A Lei Seca (Lei 11.705/08), que implantou a tolerância zero para o consumo de álcool ao volante, completa 15 anos dia 19 com a marca de ter conseguido reduzir em 76% o número de sinistros de trânsito provocados pela combinação letal de álcool e direção. Enquanto no primeiro quadrimestre de 2009, logo após a entrada em vigor da lei, motoristas alcoolizados provocavam 40 acidentes de trânsito e 2 mortes por dia, em 2023 este número despencou para quase 10 sinistros e 1 morte a cada 2 dias. “Essa é a prova inequívoca de que a Lei Seca funciona e salva vidas. Não é à toa que vários países do mundo usam a nossa legislação como exemplo”, afirma o diretor científico da Associação Mineira de Medicina do Tráfego (Ammetra), Alysson Coimbra.
Segundo Coimbra, o desafio agora é ampliar para todas as capitais o modelo consagrado da Operação Lei Seca do Rio de Janeiro e aumentar o rigor das etapas que sucedem a autuação nas blitze. “Quando um motorista alcoolizado mata uma pessoa e sai livre depois de uma audiência de custódia, o recado que fica para a sociedade é de que esse crime fica impune. Isso precisa mudar”, comenta.

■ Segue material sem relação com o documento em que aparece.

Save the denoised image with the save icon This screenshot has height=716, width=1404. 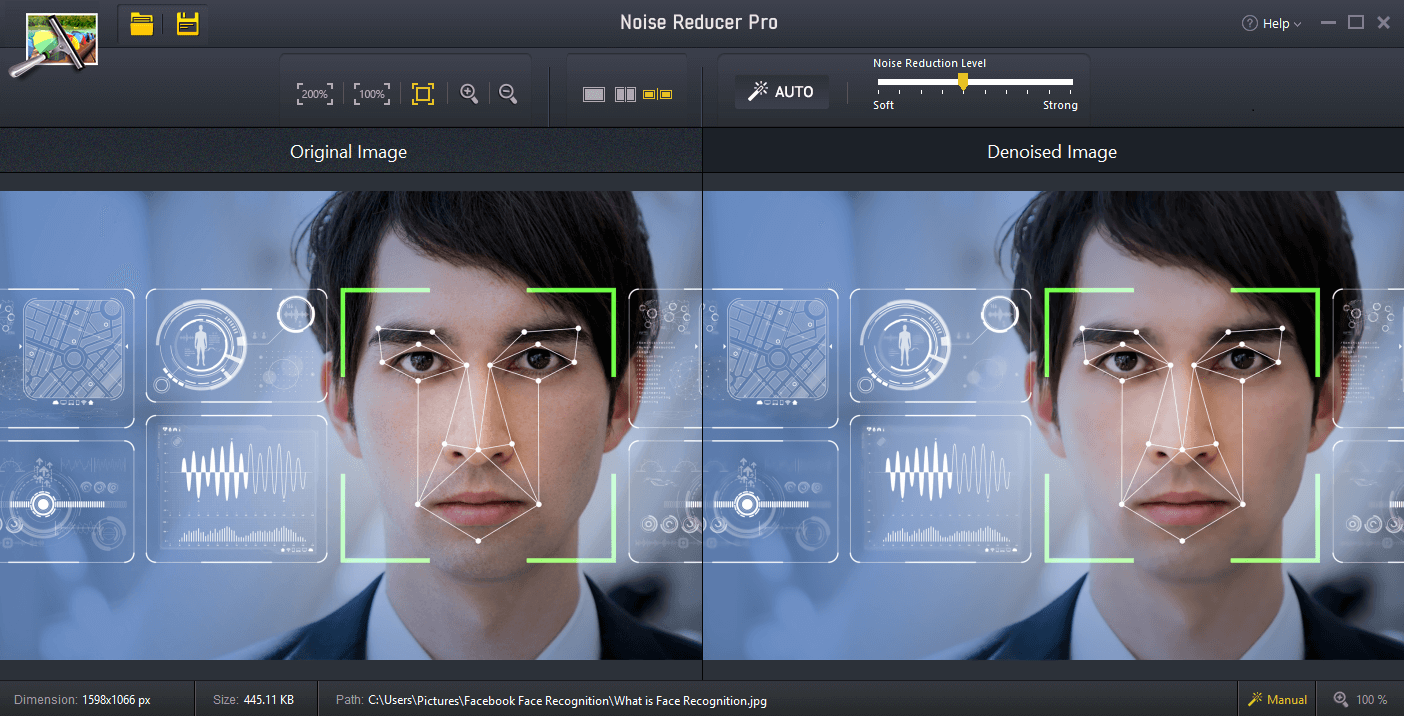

Entre janeiro e abril de 2009, 249 pessoas morreram e outras 4.211 ficaram feridas em 4.813 sinistros provocados por motoristas alcoolizados. No mesmo período de 2023, 51 pessoas perderam a vida e outras 1.019 ficaram feridas em 1.143 sinistros. O levantamento foi feito pela Ammetra com base em dados da Polícia Rodoviária Federal (PRF). “Apesar da queda, ainda temos um longo caminho a percorrer. Os dados atuais mostram que, todos os dias, motoristas alcoolizados provocaram quase 10 sinistros de trânsito somente nas rodovias federais brasileiras. Esse número precisa cair para que, tenhamos, efetivamente, um trânsito seguro para todos”, comenta o médico especialista em Medicina do Tráfego.
Conscientização
As estatísticas mostram o quanto a Lei Seca salva vidas, mas ainda temos números altíssimos de autuações por dirigir sob o efeito de álcool e por recusa em realizar o teste do bafômetro. Desde o início do ano, a PRF vem ampliando a fiscalização: o número de comandos da Lei Seca cresceu 51% no primeiro trimestre, comparado com o mesmo período do ano passado.
Nos primeiros quatro meses de 2023, foram aplicadas 4.621 autuações a motoristas que dirigiam sob o efeito de álcool e outras substâncias psicoativas e outras 16.438 àqueles que se recusaram a fazer o teste do bafômetro. “Quem não bebeu não tem motivo para recusar fazer esse teste. Por isso a punição para quem se recusa é a mesma para quem é flagrado no etilômetro. É preciso ficar claro que a polícia pode autuar o motorista alcoolizado mesmo sem esse teste. Provas testemunhais, avaliação de sinais de embriaguez (olhos vermelhos, sinais de agressividade, impaciência e hálito etílico) e a constatação de que há dentro do veículo latas e garrafas consumidas já valem como uma prova. A lei aperfeiçoou para fechar o cerco a esse crime”, afirma o especialista.
Sensação de impunidade
Segundo Coimbra, a certeza de não ser preso faz com que muitos motoristas insistam em dirigir depois de beber. Um exemplo recente do quanto a legislação ainda precisa avançar ocorreu em Campo Grande. Um médico que havia sido condenado por provocar a morte de uma advogada de 24 anos quando dirigia alcoolizado em 2017 voltou a ser preso por dirigir alcoolizado e provocar novo acidente. Ele foi condenado a 2 anos e 7 meses de prisão por homicídio culposo, mas cumpria a pena no regime semiaberto. Somente depois de provocar um novo acidente por dirigir alcoolizado que ele foi preso preventivamente.
Na avaliação do especialista em segurança viária, é preciso aplicar o conceito de dolo eventual ao motorista que, apesar de saber dos riscos de dirigir alcoolizado, insiste em praticar o crime. “Ao infrator que causa a morte e ferimentos ao dirigir alcoolizado deve ser aplicado o rigor máximo da lei, porque somente afastando a sensação de impunidade poderemos salvar vidas no trânsito”, completa.